***** LISTED RECORDS

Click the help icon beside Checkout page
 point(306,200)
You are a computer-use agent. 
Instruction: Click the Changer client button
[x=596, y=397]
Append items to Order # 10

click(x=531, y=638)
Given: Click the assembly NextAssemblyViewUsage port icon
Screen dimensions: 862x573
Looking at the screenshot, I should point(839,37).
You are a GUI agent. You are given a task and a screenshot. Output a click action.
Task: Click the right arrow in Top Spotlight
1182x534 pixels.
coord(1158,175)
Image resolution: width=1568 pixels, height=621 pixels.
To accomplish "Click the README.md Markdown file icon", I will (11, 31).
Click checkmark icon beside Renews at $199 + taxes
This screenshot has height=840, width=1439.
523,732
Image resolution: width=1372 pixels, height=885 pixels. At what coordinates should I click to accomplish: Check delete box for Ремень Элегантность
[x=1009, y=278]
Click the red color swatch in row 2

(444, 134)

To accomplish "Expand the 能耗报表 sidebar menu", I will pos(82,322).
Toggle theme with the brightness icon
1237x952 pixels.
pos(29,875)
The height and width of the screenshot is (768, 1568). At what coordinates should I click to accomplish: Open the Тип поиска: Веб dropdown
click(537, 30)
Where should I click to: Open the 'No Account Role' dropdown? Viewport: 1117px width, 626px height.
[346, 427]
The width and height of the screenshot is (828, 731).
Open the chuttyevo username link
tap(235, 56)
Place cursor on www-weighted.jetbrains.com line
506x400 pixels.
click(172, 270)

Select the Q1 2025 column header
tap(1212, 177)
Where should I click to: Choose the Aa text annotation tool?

**********

* WHAT IS EXPECTED:
For each record above, output it exactly as written.

* SOLUTION FOR THIS TASK:
Click the help icon beside Checkout page
 point(306,200)
You are a computer-use agent. 
Instruction: Click the Changer client button
[x=596, y=397]
Append items to Order # 10

click(x=531, y=638)
Given: Click the assembly NextAssemblyViewUsage port icon
Screen dimensions: 862x573
Looking at the screenshot, I should point(839,37).
You are a GUI agent. You are given a task and a screenshot. Output a click action.
Task: Click the right arrow in Top Spotlight
1182x534 pixels.
coord(1158,175)
Image resolution: width=1568 pixels, height=621 pixels.
To accomplish "Click the README.md Markdown file icon", I will (11, 31).
Click checkmark icon beside Renews at $199 + taxes
This screenshot has height=840, width=1439.
523,732
Image resolution: width=1372 pixels, height=885 pixels. At what coordinates should I click to accomplish: Check delete box for Ремень Элегантность
[x=1009, y=278]
Click the red color swatch in row 2

(444, 134)

To accomplish "Expand the 能耗报表 sidebar menu", I will pos(82,322).
Toggle theme with the brightness icon
1237x952 pixels.
pos(29,875)
The height and width of the screenshot is (768, 1568). At what coordinates should I click to accomplish: Open the Тип поиска: Веб dropdown
click(537, 30)
Where should I click to: Open the 'No Account Role' dropdown? Viewport: 1117px width, 626px height.
[346, 427]
The width and height of the screenshot is (828, 731).
Open the chuttyevo username link
tap(235, 56)
Place cursor on www-weighted.jetbrains.com line
506x400 pixels.
click(172, 270)

Select the Q1 2025 column header
tap(1212, 177)
Where should I click to: Choose the Aa text annotation tool?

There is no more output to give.